Policeman Praised for Buying Anti-rabies Medicine for Old Beggar

A policeman identified as PO2 G.P. Jalandoni is being praised on social media after a netizen posted his “Good Samaritan” story on Facebook.

According to netizen Celine Anne Giguera Hugo, she noticed PO2 Jalandoni counting money so he could buy a vial of anti-rabies medication worth P1200 for the old lady she first thought was his mother or relative. After asking the others in the hospital waiting room at the public hospital in San Lazaro, Manila, she learned that the policeman was not the old woman’s relative but just a person who took pity on the beggar who was bitten by a stray dog.

Even knowing that this old beggar would never be able to repay him, PO2 Jalandoni went out of his way to buy the medication for her, anyway. The good deed would have gone unnoticed had Hugo not seen the transaction and shared it on social media. Clearly, this policeman did not do it so others would praise him but really just out of the kindness of his heart.

= Dataset excerpts =
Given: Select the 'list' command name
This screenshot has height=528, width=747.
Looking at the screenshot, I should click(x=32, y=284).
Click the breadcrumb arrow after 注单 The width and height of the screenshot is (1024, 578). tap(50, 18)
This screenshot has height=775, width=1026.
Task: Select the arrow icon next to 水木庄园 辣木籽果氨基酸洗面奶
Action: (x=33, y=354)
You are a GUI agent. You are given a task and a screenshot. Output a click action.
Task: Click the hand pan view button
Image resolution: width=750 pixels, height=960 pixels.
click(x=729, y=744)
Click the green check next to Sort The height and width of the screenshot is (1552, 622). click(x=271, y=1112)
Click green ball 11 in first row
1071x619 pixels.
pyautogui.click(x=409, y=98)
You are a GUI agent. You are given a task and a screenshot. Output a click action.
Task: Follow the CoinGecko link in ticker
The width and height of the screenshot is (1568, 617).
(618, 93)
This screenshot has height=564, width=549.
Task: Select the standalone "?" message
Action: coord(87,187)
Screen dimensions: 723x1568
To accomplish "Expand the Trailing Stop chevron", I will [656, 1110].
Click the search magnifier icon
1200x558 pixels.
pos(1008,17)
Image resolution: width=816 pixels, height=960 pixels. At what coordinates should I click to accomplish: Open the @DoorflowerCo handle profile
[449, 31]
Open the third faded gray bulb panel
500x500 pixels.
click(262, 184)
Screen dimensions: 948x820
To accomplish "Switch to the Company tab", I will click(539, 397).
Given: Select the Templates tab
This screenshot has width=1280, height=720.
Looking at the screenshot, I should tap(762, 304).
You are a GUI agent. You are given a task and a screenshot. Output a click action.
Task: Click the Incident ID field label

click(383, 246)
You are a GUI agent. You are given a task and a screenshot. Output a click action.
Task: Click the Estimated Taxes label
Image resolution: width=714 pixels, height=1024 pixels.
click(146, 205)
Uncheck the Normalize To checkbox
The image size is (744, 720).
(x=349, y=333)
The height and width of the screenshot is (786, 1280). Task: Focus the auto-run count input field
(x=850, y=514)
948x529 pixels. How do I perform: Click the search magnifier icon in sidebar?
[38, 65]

= WHAT YOU NEED TO DO =
How would you translate this sentence from the article about the policeman into Spanish: "Even knowing that this old beggar would never be able to repay him, PO2 Jalandoni went out of his way to buy the medication for her, anyway."? None of the items are needed here.

= TASK SOLUTION =
Aun sabiendo que esta anciana mendiga nunca podría pagarle, el PO2 Jalandoni hizo un esfuerzo especial para comprarle el medicamento de todos modos.